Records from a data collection
----------
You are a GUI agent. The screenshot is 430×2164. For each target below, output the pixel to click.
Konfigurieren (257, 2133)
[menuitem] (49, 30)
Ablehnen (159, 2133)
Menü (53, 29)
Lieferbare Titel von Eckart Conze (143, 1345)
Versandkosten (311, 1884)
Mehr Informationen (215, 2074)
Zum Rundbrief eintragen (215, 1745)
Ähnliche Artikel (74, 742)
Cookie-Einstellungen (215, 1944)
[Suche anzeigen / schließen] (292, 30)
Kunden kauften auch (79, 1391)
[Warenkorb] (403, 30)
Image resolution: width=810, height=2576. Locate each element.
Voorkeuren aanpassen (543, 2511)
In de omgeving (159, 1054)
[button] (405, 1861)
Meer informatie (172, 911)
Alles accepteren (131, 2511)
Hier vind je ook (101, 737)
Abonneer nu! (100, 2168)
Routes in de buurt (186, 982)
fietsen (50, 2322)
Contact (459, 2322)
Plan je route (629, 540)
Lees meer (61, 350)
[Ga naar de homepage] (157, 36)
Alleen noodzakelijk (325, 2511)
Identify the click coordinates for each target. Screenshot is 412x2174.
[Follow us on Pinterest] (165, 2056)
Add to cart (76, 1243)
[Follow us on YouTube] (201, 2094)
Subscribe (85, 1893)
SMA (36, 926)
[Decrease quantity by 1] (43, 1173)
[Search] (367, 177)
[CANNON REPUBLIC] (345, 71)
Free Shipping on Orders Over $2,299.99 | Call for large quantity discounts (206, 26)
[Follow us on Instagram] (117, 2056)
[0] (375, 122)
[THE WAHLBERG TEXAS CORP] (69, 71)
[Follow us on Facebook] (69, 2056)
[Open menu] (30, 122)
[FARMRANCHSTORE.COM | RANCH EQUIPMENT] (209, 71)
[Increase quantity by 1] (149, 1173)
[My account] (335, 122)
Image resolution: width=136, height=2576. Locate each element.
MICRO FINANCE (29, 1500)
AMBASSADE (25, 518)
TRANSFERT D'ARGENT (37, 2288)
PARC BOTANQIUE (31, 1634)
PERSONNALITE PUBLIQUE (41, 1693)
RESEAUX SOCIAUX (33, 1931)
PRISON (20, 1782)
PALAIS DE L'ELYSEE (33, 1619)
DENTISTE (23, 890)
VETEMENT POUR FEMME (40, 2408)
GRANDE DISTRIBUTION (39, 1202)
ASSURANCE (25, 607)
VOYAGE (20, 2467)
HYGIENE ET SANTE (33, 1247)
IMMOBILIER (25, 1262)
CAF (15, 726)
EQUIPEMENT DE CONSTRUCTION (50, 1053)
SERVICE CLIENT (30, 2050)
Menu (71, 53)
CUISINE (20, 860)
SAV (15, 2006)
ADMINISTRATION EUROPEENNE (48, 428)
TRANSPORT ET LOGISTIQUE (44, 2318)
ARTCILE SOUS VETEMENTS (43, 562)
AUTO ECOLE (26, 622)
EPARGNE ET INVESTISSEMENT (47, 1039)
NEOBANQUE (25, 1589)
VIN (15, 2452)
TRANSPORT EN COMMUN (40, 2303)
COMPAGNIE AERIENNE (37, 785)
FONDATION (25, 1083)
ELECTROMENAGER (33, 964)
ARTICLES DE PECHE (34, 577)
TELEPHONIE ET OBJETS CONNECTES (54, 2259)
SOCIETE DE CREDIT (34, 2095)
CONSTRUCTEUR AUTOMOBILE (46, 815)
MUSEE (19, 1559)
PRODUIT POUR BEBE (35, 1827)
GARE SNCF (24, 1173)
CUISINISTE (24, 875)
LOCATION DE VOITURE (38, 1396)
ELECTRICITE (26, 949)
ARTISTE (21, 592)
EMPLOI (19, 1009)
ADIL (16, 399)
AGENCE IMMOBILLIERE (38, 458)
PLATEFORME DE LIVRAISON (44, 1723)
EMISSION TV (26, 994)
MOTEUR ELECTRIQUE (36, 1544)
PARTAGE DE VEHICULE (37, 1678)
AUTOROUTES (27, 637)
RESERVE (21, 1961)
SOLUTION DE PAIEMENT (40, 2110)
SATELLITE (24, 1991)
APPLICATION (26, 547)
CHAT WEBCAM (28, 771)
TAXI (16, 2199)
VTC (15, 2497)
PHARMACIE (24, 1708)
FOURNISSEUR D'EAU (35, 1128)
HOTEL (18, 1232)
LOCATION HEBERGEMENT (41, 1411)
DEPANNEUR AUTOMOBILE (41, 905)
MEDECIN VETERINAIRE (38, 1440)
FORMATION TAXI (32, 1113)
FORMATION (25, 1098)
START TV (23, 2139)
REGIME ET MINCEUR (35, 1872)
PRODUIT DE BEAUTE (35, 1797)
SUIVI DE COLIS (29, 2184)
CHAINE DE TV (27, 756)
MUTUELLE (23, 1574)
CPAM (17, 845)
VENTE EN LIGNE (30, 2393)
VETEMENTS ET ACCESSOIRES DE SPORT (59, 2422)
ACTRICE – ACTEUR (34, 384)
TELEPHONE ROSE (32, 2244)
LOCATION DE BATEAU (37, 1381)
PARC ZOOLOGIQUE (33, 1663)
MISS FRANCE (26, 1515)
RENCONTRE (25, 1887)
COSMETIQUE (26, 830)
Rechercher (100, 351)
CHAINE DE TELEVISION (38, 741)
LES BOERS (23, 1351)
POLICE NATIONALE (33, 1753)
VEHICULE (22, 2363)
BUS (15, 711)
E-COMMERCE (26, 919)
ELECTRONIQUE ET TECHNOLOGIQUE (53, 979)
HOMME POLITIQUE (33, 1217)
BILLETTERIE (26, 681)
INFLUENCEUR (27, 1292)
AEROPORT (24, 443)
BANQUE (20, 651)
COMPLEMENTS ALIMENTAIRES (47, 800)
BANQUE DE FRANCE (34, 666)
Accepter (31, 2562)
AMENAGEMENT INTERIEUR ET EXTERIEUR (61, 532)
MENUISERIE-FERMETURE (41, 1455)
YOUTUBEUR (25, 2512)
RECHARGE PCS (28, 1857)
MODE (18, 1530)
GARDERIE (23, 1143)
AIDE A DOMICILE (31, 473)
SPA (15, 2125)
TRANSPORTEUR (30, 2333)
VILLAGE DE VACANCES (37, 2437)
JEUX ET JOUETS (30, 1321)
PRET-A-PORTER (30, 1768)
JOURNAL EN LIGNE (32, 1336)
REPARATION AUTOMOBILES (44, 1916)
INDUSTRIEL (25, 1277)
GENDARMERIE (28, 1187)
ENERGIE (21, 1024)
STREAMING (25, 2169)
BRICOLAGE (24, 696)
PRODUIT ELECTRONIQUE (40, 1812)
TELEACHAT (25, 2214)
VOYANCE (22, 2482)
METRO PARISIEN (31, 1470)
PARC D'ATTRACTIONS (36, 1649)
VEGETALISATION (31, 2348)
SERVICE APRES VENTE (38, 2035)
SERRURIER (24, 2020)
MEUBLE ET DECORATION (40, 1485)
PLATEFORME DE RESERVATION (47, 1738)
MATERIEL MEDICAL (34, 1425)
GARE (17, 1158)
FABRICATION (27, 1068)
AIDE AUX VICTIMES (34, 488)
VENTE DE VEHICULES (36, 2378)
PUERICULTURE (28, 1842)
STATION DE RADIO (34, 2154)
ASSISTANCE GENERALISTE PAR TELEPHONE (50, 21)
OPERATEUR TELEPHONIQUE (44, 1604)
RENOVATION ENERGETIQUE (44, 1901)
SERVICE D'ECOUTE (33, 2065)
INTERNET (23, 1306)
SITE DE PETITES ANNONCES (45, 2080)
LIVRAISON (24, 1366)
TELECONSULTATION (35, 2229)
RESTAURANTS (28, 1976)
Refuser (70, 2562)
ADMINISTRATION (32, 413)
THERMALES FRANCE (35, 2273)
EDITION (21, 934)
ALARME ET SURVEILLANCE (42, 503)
----------
Exercise description: Output the entries exactly. Leave nothing out.

Finished task:
You are a GUI agent. The screenshot is 430×2164. For each target below, output the pixel to click.
Konfigurieren (257, 2133)
[menuitem] (49, 30)
Ablehnen (159, 2133)
Menü (53, 29)
Lieferbare Titel von Eckart Conze (143, 1345)
Versandkosten (311, 1884)
Mehr Informationen (215, 2074)
Zum Rundbrief eintragen (215, 1745)
Ähnliche Artikel (74, 742)
Cookie-Einstellungen (215, 1944)
[Suche anzeigen / schließen] (292, 30)
Kunden kauften auch (79, 1391)
[Warenkorb] (403, 30)
Image resolution: width=810, height=2576. Locate each element.
Voorkeuren aanpassen (543, 2511)
In de omgeving (159, 1054)
[button] (405, 1861)
Meer informatie (172, 911)
Alles accepteren (131, 2511)
Hier vind je ook (101, 737)
Abonneer nu! (100, 2168)
Routes in de buurt (186, 982)
fietsen (50, 2322)
Contact (459, 2322)
Plan je route (629, 540)
Lees meer (61, 350)
[Ga naar de homepage] (157, 36)
Alleen noodzakelijk (325, 2511)
Identify the click coordinates for each target. Screenshot is 412x2174.
[Follow us on Pinterest] (165, 2056)
Add to cart (76, 1243)
[Follow us on YouTube] (201, 2094)
Subscribe (85, 1893)
SMA (36, 926)
[Decrease quantity by 1] (43, 1173)
[Search] (367, 177)
[CANNON REPUBLIC] (345, 71)
Free Shipping on Orders Over $2,299.99 | Call for large quantity discounts (206, 26)
[Follow us on Instagram] (117, 2056)
[0] (375, 122)
[THE WAHLBERG TEXAS CORP] (69, 71)
[Follow us on Facebook] (69, 2056)
[Open menu] (30, 122)
[FARMRANCHSTORE.COM | RANCH EQUIPMENT] (209, 71)
[Increase quantity by 1] (149, 1173)
[My account] (335, 122)
Image resolution: width=136, height=2576. Locate each element.
MICRO FINANCE (29, 1500)
AMBASSADE (25, 518)
TRANSFERT D'ARGENT (37, 2288)
PARC BOTANQIUE (31, 1634)
PERSONNALITE PUBLIQUE (41, 1693)
RESEAUX SOCIAUX (33, 1931)
PRISON (20, 1782)
PALAIS DE L'ELYSEE (33, 1619)
DENTISTE (23, 890)
VETEMENT POUR FEMME (40, 2408)
GRANDE DISTRIBUTION (39, 1202)
ASSURANCE (25, 607)
VOYAGE (20, 2467)
HYGIENE ET SANTE (33, 1247)
IMMOBILIER (25, 1262)
CAF (15, 726)
EQUIPEMENT DE CONSTRUCTION (50, 1053)
SERVICE CLIENT (30, 2050)
Menu (71, 53)
CUISINE (20, 860)
SAV (15, 2006)
ADMINISTRATION EUROPEENNE (48, 428)
TRANSPORT ET LOGISTIQUE (44, 2318)
ARTCILE SOUS VETEMENTS (43, 562)
AUTO ECOLE (26, 622)
EPARGNE ET INVESTISSEMENT (47, 1039)
NEOBANQUE (25, 1589)
VIN (15, 2452)
TRANSPORT EN COMMUN (40, 2303)
COMPAGNIE AERIENNE (37, 785)
FONDATION (25, 1083)
ELECTROMENAGER (33, 964)
ARTICLES DE PECHE (34, 577)
TELEPHONIE ET OBJETS CONNECTES (54, 2259)
SOCIETE DE CREDIT (34, 2095)
CONSTRUCTEUR AUTOMOBILE (46, 815)
MUSEE (19, 1559)
PRODUIT POUR BEBE (35, 1827)
GARE SNCF (24, 1173)
CUISINISTE (24, 875)
LOCATION DE VOITURE (38, 1396)
ELECTRICITE (26, 949)
ARTISTE (21, 592)
EMPLOI (19, 1009)
ADIL (16, 399)
AGENCE IMMOBILLIERE (38, 458)
PLATEFORME DE LIVRAISON (44, 1723)
EMISSION TV (26, 994)
MOTEUR ELECTRIQUE (36, 1544)
PARTAGE DE VEHICULE (37, 1678)
AUTOROUTES (27, 637)
RESERVE (21, 1961)
SOLUTION DE PAIEMENT (40, 2110)
SATELLITE (24, 1991)
APPLICATION (26, 547)
CHAT WEBCAM (28, 771)
TAXI (16, 2199)
VTC (15, 2497)
PHARMACIE (24, 1708)
FOURNISSEUR D'EAU (35, 1128)
HOTEL (18, 1232)
LOCATION HEBERGEMENT (41, 1411)
DEPANNEUR AUTOMOBILE (41, 905)
MEDECIN VETERINAIRE (38, 1440)
FORMATION TAXI (32, 1113)
FORMATION (25, 1098)
START TV (23, 2139)
REGIME ET MINCEUR (35, 1872)
PRODUIT DE BEAUTE (35, 1797)
SUIVI DE COLIS (29, 2184)
CHAINE DE TV (27, 756)
MUTUELLE (23, 1574)
CPAM (17, 845)
VENTE EN LIGNE (30, 2393)
VETEMENTS ET ACCESSOIRES DE SPORT (59, 2422)
ACTRICE – ACTEUR (34, 384)
TELEPHONE ROSE (32, 2244)
LOCATION DE BATEAU (37, 1381)
PARC ZOOLOGIQUE (33, 1663)
MISS FRANCE (26, 1515)
RENCONTRE (25, 1887)
COSMETIQUE (26, 830)
Rechercher (100, 351)
CHAINE DE TELEVISION (38, 741)
LES BOERS (23, 1351)
POLICE NATIONALE (33, 1753)
VEHICULE (22, 2363)
BUS (15, 711)
E-COMMERCE (26, 919)
ELECTRONIQUE ET TECHNOLOGIQUE (53, 979)
HOMME POLITIQUE (33, 1217)
BILLETTERIE (26, 681)
INFLUENCEUR (27, 1292)
AEROPORT (24, 443)
BANQUE (20, 651)
COMPLEMENTS ALIMENTAIRES (47, 800)
BANQUE DE FRANCE (34, 666)
Accepter (31, 2562)
AMENAGEMENT INTERIEUR ET EXTERIEUR (61, 532)
MENUISERIE-FERMETURE (41, 1455)
YOUTUBEUR (25, 2512)
RECHARGE PCS (28, 1857)
MODE (18, 1530)
GARDERIE (23, 1143)
AIDE A DOMICILE (31, 473)
SPA (15, 2125)
TRANSPORTEUR (30, 2333)
VILLAGE DE VACANCES (37, 2437)
JEUX ET JOUETS (30, 1321)
PRET-A-PORTER (30, 1768)
JOURNAL EN LIGNE (32, 1336)
REPARATION AUTOMOBILES (44, 1916)
INDUSTRIEL (25, 1277)
GENDARMERIE (28, 1187)
ENERGIE (21, 1024)
STREAMING (25, 2169)
BRICOLAGE (24, 696)
PRODUIT ELECTRONIQUE (40, 1812)
TELEACHAT (25, 2214)
VOYANCE (22, 2482)
METRO PARISIEN (31, 1470)
PARC D'ATTRACTIONS (36, 1649)
VEGETALISATION (31, 2348)
SERVICE APRES VENTE (38, 2035)
SERRURIER (24, 2020)
MEUBLE ET DECORATION (40, 1485)
PLATEFORME DE RESERVATION (47, 1738)
MATERIEL MEDICAL (34, 1425)
GARE (17, 1158)
FABRICATION (27, 1068)
AIDE AUX VICTIMES (34, 488)
VENTE DE VEHICULES (36, 2378)
PUERICULTURE (28, 1842)
STATION DE RADIO (34, 2154)
ASSISTANCE GENERALISTE PAR TELEPHONE (50, 21)
OPERATEUR TELEPHONIQUE (44, 1604)
RENOVATION ENERGETIQUE (44, 1901)
SERVICE D'ECOUTE (33, 2065)
INTERNET (23, 1306)
SITE DE PETITES ANNONCES (45, 2080)
LIVRAISON (24, 1366)
TELECONSULTATION (35, 2229)
RESTAURANTS (28, 1976)
Refuser (70, 2562)
ADMINISTRATION (32, 413)
THERMALES FRANCE (35, 2273)
EDITION (21, 934)
ALARME ET SURVEILLANCE (42, 503)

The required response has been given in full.